Conclusion de la première partie
p. 119-120
Texte intégral
1La ville de Ratisbonne changea de visage à la fin du Moyen Âge. Au XIIIe siècle, la vieille cité bavaroise était devenue une ville libre, dominée par un Conseil autonome, et connut un grand essor. Au XIVe, elle jouissait toujours d’une éclatante santé, même si les dernières avancées historiographiques mettent en avant des signes inquiétants dès le milieu du siècle. Quelques décennies plus tard, elle devait faire face à une grave crise de son commerce, qui représentait le moteur de sa vie économique. Les études les plus récentes confirment bien la thèse ancienne du « déclin » économique de la ville. Le groupe dominant la cité paraît cependant être au moins aussi stable que dans d’autres villes de taille comparable. Peut-être cette stabilité s’explique-t-elle justement par le marasme économique, qui aurait empêché de nouvelles élites d’émerger et de supplanter les lignages au pouvoir. Mais sans doute ceux-ci surent-ils également bien conserver leur position, car après la crise de 1330-1334, leur domination ne fut pas remise en cause jusque 1486, même s’ils avaient pour partie entre-temps abandonné le négoce et qu’ils avaient accueilli en leurs rangs d’autres lignages ne pratiquant pas le commerce. On a pu parler de « patriciat ouvert » à propos de Ratisbonne ; pourtant, l’examen de la composition du Conseil restreint montre qu’on a bien affaire à Ratisbonne, comme dans d’autres villes, à une tendance à l’oligarchisation du patriciat au XVe siècle, même si aucune fermeture juridique ne la sanctionna.

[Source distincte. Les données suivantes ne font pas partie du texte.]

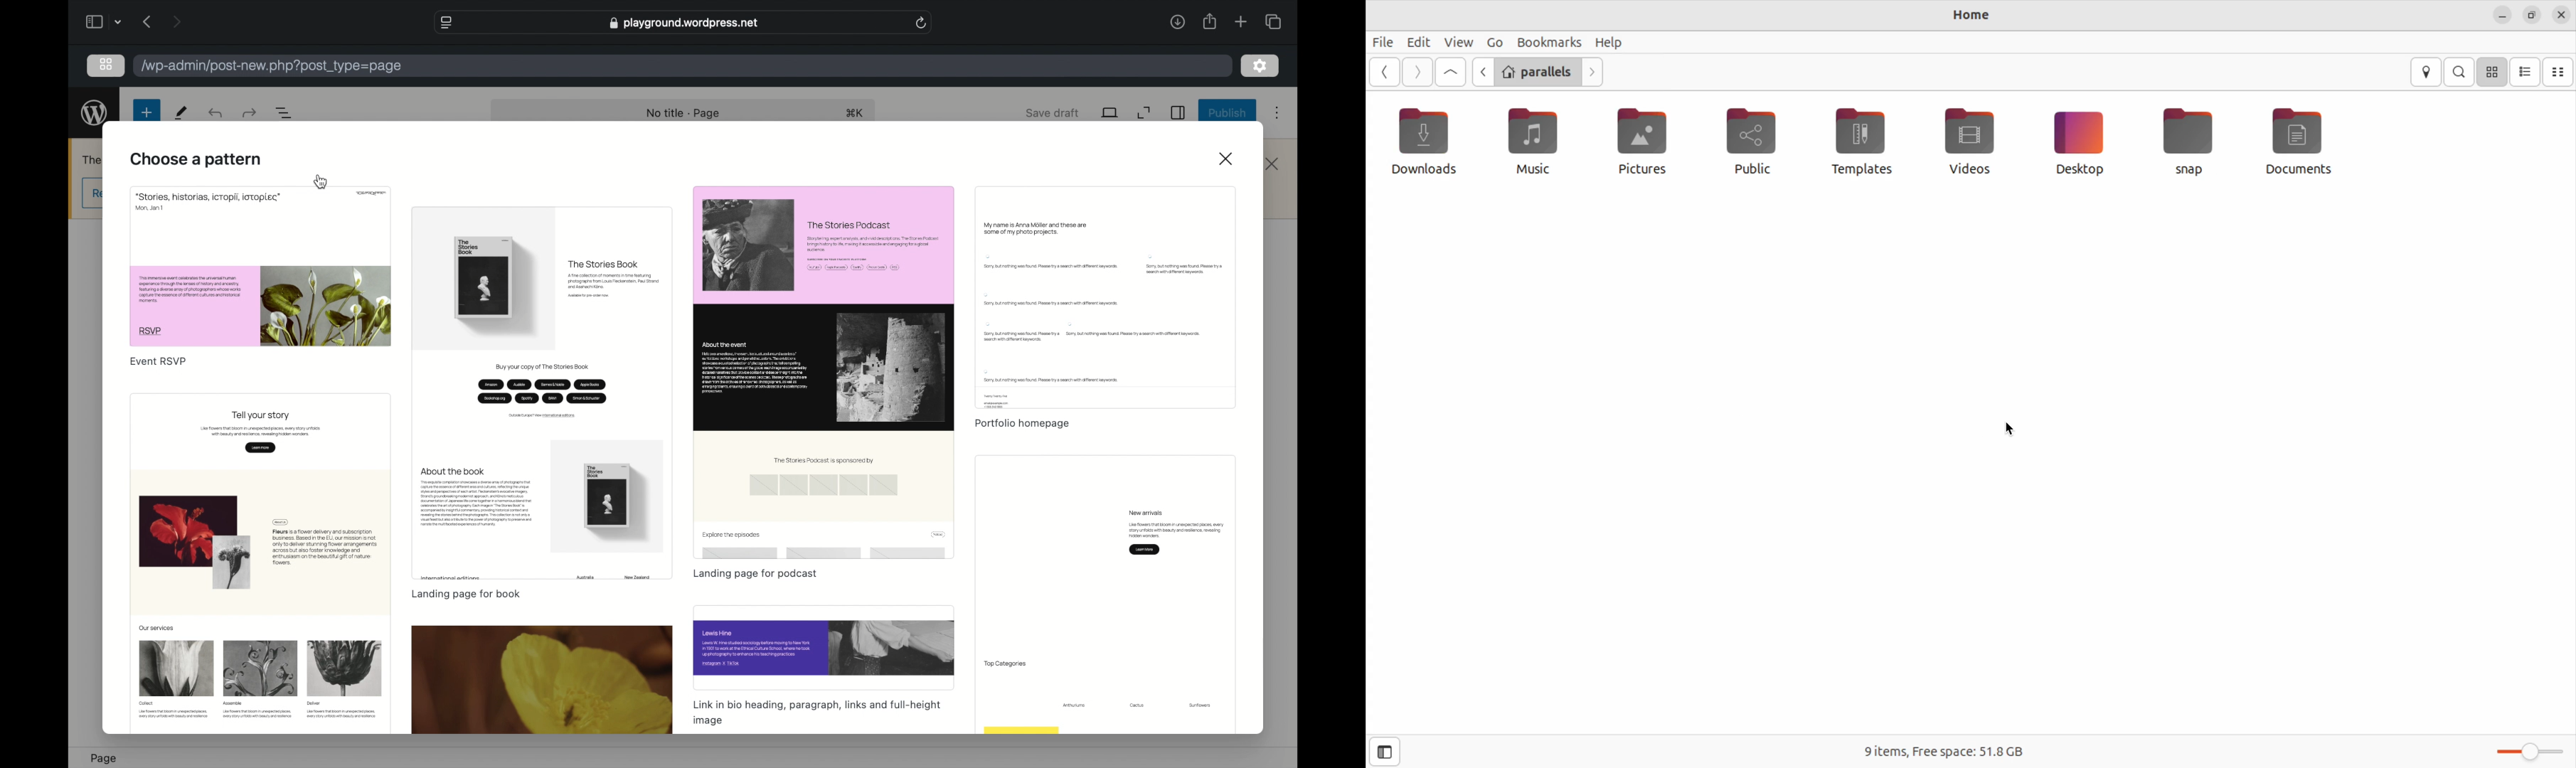 The width and height of the screenshot is (2576, 784). Describe the element at coordinates (1418, 71) in the screenshot. I see `Go next` at that location.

2Les conditions dans lesquelles la memoria des bourgeois de Ratisbonne se déploya évoluèrent en même temps que la ville changea de visage. Le déclin économique ou le caractère indiscutable de la domination des lignages de l’élite bourgeoise expliquent peut-être l’absence des sources traditionnelles les plus éclatantes de la distinction sociale et de la memoria, des documents des poêles patriciens aux livres de famille. Paradoxalement, les patriciens fiers et sûrs d’eux-mêmes dans leurs tours crénelées n’écrivent ni l’histoire de leur lignage, ni celle de la ville qu’ils dominent.

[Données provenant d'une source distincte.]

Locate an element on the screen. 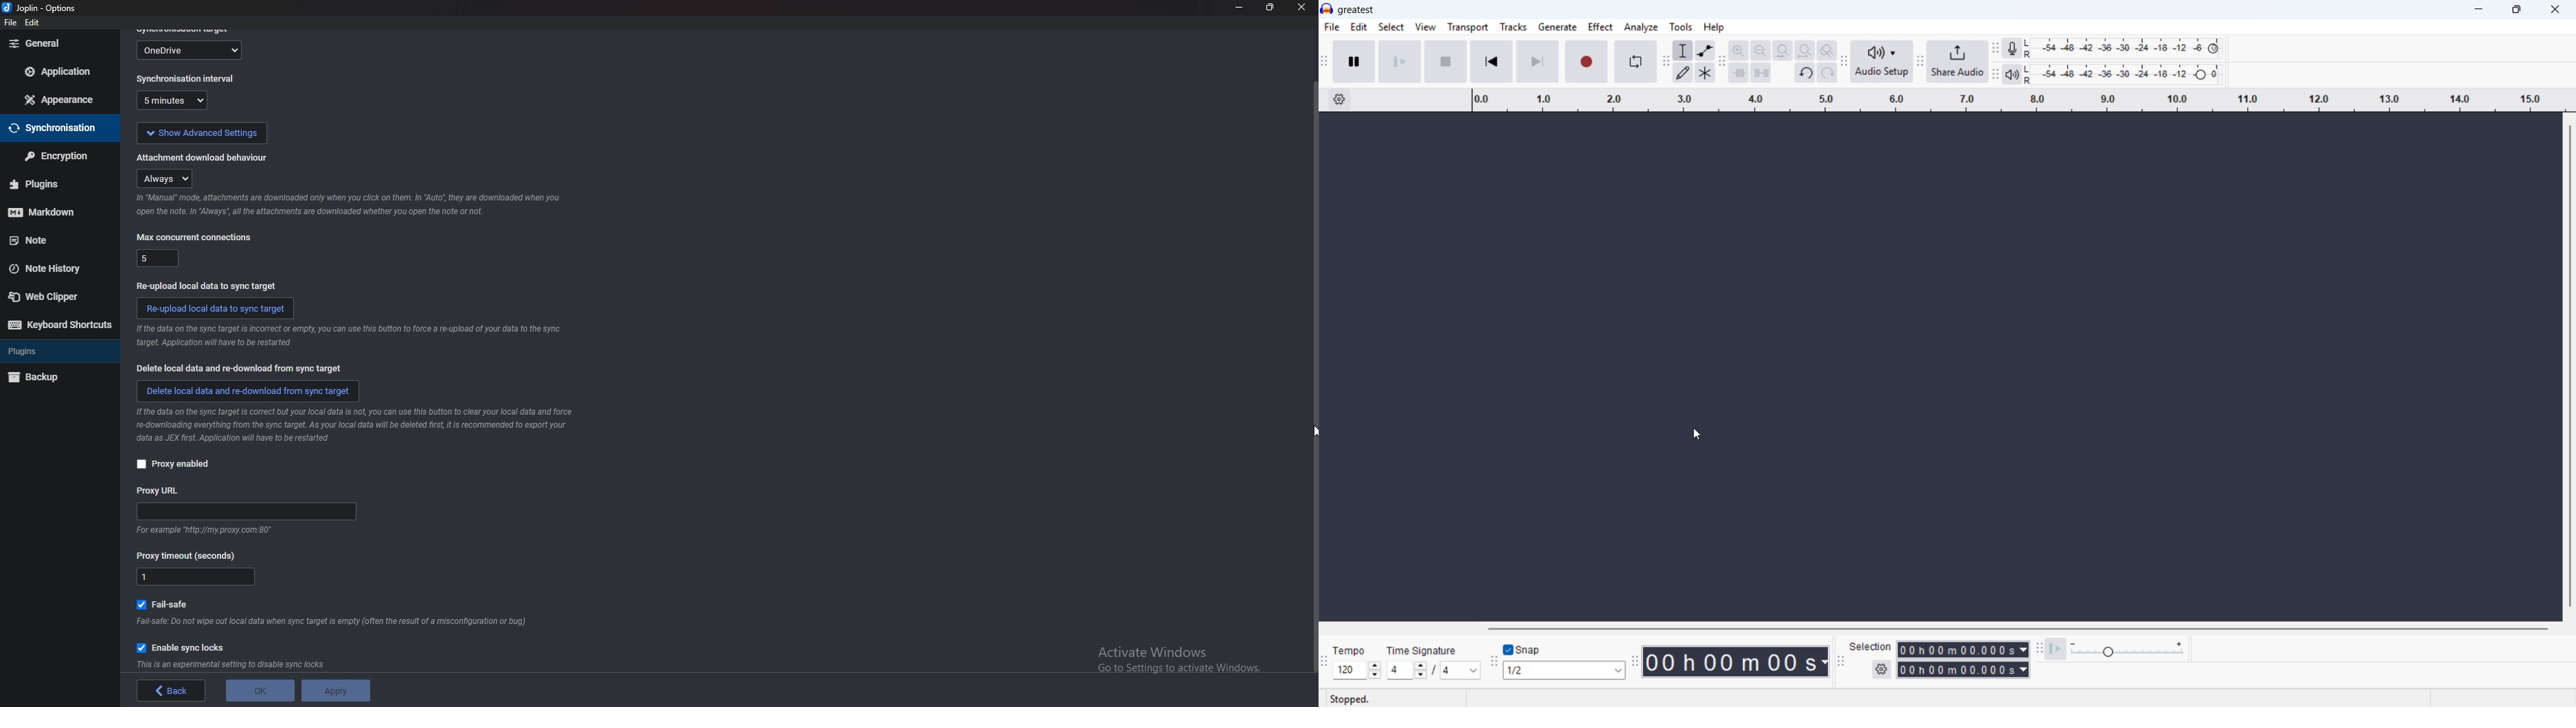 The height and width of the screenshot is (728, 2576). options is located at coordinates (42, 8).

3Ces conditions pèsent sur l’organisation de la succession à Ratisbonne, par laquelle les testateurs ne faisaient pas seulement circuler des biens, mais également du souvenir. Cependant elle est orientée vers l’avenir, et sert de lien entre le passé et le futur. Ainsi la succession, lestée de memoria, n’est pas un simple reflet – d’ailleurs déformé, car sélectif – des relations sociales, mais contribue également à les construire, à les façonner. Ce fonctionnement se perçoit très bien dans le cadre de la parenté, le plus proche et le plus dense des cercles concentriques de personnes au service de la mémoire des testateurs.
4Notre méthode a consisté à étudier les écarts par rapport à la norme et à alterner approches statistiques et études de cas. Finalement, des évolutions parallèles apparaissent, qui sont particulièrement nettes au sein du groupe dominant dans la cité danubienne.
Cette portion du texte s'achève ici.